London, Groombridge and Sons, 1865
The Reverend Francis Orpen Morris (1810-1893) was 'A man of seemingly boundless energy' who 'engaged in numerous parish and literary pursuits'. 'Of all his publications, Morris was perhaps best known for his voluminous, illustrated books on natural history. His collaboration with the Driffield woodblock colour printer Benjamin Fawcett in the production of Bible Natural History (1849–50) was followed by the successful six-volume History of British Birds, initially issued in monthly parts over seven and a half years, beginning in June 1850, A Natural History of the Nests and Eggs of British Birds (1853–6), A History of British Butterflies (1853), and County Seats of the Noblemen and Gentlemen of Great Britain and Ireland (1866–80)... He also supported the causes of bird protectionism and anti-vivisectionism—in a rare absence from his parish he travelled to London to give evidence before the select committee on wild birds protection on 26 June 1873. He was instrumental in establishing the Plumage League in 1885, and he was one of the earliest members of the Selbourne League, which was created in December of the same year. In 1888 the government acknowledged his work as a naturalist with the award of a civil-list pension of £100 per annum.' (Oxford Dictionary of National Biography).

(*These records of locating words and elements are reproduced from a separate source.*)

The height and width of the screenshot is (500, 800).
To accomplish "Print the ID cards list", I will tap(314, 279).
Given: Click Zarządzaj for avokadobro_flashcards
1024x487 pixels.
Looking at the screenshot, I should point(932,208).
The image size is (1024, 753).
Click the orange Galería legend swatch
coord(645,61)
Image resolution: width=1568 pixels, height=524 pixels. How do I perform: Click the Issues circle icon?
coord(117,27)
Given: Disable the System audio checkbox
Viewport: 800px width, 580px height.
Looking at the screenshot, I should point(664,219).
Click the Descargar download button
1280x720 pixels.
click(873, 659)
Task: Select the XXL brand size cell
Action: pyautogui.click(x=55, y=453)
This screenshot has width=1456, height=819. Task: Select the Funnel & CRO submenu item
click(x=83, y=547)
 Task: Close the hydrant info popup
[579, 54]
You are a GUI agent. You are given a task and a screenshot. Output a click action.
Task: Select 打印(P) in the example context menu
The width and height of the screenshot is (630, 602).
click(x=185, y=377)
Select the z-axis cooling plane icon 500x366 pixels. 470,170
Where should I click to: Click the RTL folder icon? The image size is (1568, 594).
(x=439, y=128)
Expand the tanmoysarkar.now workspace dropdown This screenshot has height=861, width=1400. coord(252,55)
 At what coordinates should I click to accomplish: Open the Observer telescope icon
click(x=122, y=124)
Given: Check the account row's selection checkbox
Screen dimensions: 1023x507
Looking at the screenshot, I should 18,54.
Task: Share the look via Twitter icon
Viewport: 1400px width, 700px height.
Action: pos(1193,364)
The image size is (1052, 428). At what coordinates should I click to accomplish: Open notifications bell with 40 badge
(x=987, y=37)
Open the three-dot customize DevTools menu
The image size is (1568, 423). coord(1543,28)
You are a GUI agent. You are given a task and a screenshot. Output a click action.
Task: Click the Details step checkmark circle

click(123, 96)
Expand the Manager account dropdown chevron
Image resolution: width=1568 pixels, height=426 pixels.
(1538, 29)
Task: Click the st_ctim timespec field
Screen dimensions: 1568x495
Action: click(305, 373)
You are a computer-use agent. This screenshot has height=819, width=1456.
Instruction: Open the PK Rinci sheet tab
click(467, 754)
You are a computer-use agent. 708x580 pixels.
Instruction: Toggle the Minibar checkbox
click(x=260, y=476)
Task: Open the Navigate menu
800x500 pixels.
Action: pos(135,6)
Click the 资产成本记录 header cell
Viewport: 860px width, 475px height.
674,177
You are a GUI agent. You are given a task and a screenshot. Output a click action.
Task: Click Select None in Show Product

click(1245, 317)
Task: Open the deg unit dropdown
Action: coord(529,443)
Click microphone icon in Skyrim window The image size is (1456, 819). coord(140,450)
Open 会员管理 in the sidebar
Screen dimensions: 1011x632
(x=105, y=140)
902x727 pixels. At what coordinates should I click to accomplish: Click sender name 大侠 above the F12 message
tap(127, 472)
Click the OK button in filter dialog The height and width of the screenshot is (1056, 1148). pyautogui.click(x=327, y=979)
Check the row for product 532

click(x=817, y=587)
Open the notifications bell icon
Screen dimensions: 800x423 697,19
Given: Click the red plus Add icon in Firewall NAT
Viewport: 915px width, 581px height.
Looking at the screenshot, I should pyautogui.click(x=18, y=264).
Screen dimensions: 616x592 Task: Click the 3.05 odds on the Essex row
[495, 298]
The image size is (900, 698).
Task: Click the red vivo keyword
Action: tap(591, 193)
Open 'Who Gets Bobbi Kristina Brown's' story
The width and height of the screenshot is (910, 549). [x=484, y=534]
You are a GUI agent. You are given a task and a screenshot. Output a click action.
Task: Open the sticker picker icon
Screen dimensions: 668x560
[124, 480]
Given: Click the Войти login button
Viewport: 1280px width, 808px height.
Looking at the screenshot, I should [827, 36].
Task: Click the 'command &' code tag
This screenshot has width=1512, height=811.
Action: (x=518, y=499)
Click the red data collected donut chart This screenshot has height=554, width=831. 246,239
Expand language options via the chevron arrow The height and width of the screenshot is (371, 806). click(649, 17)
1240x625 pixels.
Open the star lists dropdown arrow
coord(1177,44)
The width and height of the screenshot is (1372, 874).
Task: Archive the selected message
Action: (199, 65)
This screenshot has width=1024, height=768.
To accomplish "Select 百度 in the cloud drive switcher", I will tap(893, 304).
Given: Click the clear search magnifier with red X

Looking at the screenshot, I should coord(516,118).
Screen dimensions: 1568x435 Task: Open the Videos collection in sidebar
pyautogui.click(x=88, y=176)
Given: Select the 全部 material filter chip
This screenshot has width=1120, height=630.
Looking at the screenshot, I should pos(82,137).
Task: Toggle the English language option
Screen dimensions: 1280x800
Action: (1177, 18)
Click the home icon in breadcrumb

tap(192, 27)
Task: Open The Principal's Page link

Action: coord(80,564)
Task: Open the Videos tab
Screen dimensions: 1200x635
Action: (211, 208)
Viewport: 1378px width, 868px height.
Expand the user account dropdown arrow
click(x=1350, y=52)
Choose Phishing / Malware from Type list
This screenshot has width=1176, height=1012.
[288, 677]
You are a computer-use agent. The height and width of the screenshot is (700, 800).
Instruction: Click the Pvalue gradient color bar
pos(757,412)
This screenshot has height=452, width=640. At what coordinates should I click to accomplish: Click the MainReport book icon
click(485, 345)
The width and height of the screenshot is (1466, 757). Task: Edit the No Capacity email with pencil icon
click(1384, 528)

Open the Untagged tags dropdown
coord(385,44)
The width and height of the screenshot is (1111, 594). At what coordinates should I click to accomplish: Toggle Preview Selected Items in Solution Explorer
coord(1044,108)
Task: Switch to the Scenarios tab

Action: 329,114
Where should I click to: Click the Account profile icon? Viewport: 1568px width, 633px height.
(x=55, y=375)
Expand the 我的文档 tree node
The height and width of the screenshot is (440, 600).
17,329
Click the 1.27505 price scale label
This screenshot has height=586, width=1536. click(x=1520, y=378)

4to; hand-coloured frontispiece and 70 plates, 2 engraved plates, contents a little toned with occasional spotting; late 19th-century dark green crushed morocco, spine elaborately gilt in compartments, gilt floral roll to boards, marbled endpapers, all edges gilt, spine tanned, boards a little rubbed and dulled, a very good copy; 168pp and 29pp supplement on entomological practice.
Freeman, British Natural History Books 2672.